Just to reiterate, tricks and short cuts should be an occasional tool for the actor, not a well worn method of the actor. Use them when time or energy are of the essence. Use them when you have struck out in other ways to make a moment true, (and it always has to be true on stage of course.) Use them when you are drowning in your on complexity and need to take a step back into simplicity. (Something I have been known to experience.)
To make a long story short, use them sparingly.
That being said, one of my “tricks” is employed when I need to “fall in love” in a short amount of time. Say, a love at first sight moment.
I think of a power ballad playing in my head the moment I am to fall in love. It helps if you like the song you are thinking of.
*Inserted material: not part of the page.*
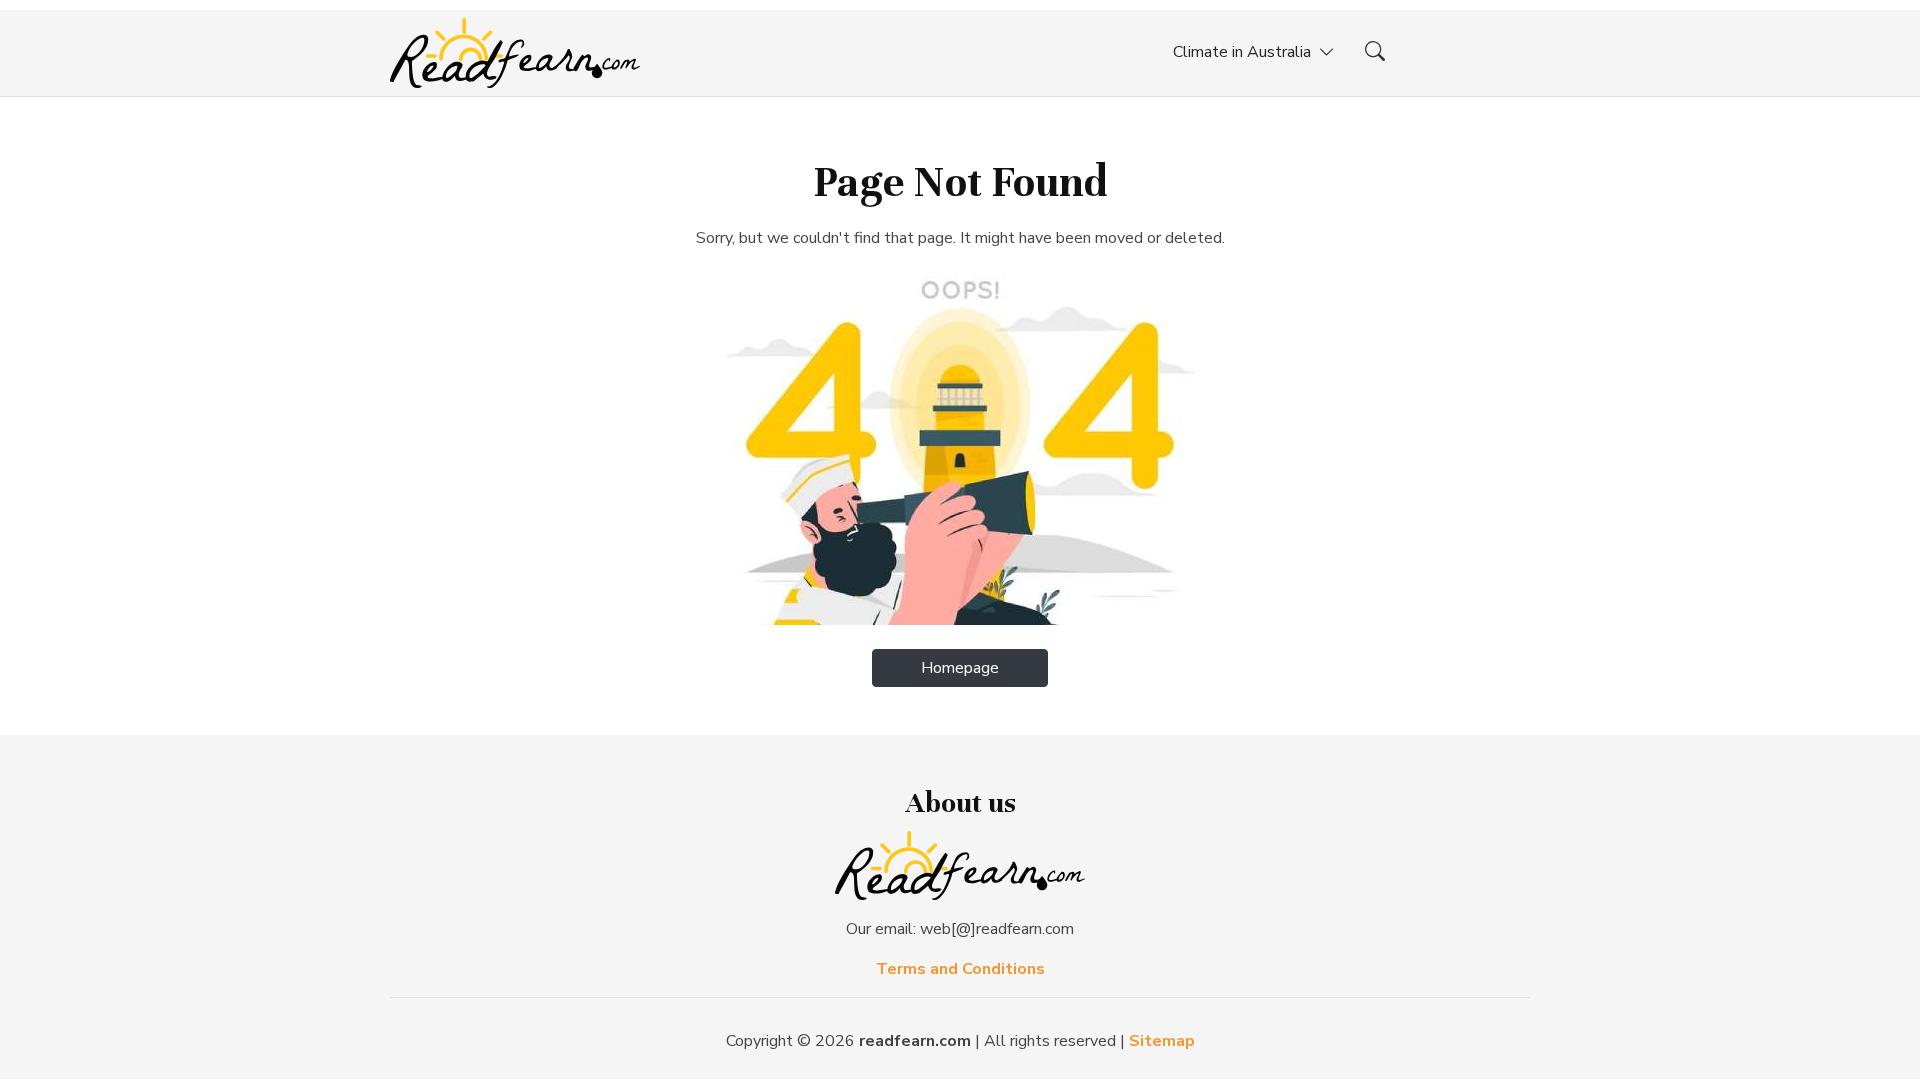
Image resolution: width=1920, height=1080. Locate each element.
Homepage (960, 668)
The most effective part is that crescendo either right before the chorus, or right in the middle of same.
I have found that when one thinks of one of those power love songs, one’s face and in particular one’s eyes tend to respond, almost involuntarily, in certain ways. Those ways replicate the appearance of falling in love quite well I have found.
Truth be told, rare is the play I have been called upon to portray goofy “love at first sight” moments. The use of this trick is made more acceptable to me because of that infrequency. Furthermore, the few times when I did have to use it were during neither climactic nor pivotal moments in the production. If ever a moment of “falling in love” were the main focus of an entire act or something, I would be more organic in my approach.
Besides, sometimes it shakes things up on stage, and makes them more fun. You need to be having that if you are going to portray falling in love with someone you barely know.
For the sake of the curious, the song I have used is Almost Paradise, a duet by Ann Wilson and Mike Reno. It has that excellent, slow build to the big refrain. Perfect for what I am talking about. (I only use the chorus.)
Just don’t use this trick if your scene is heavy on lines. You might say the lyrics to your song instead of what the script has. (Though I have never done that, better safe than sorry.)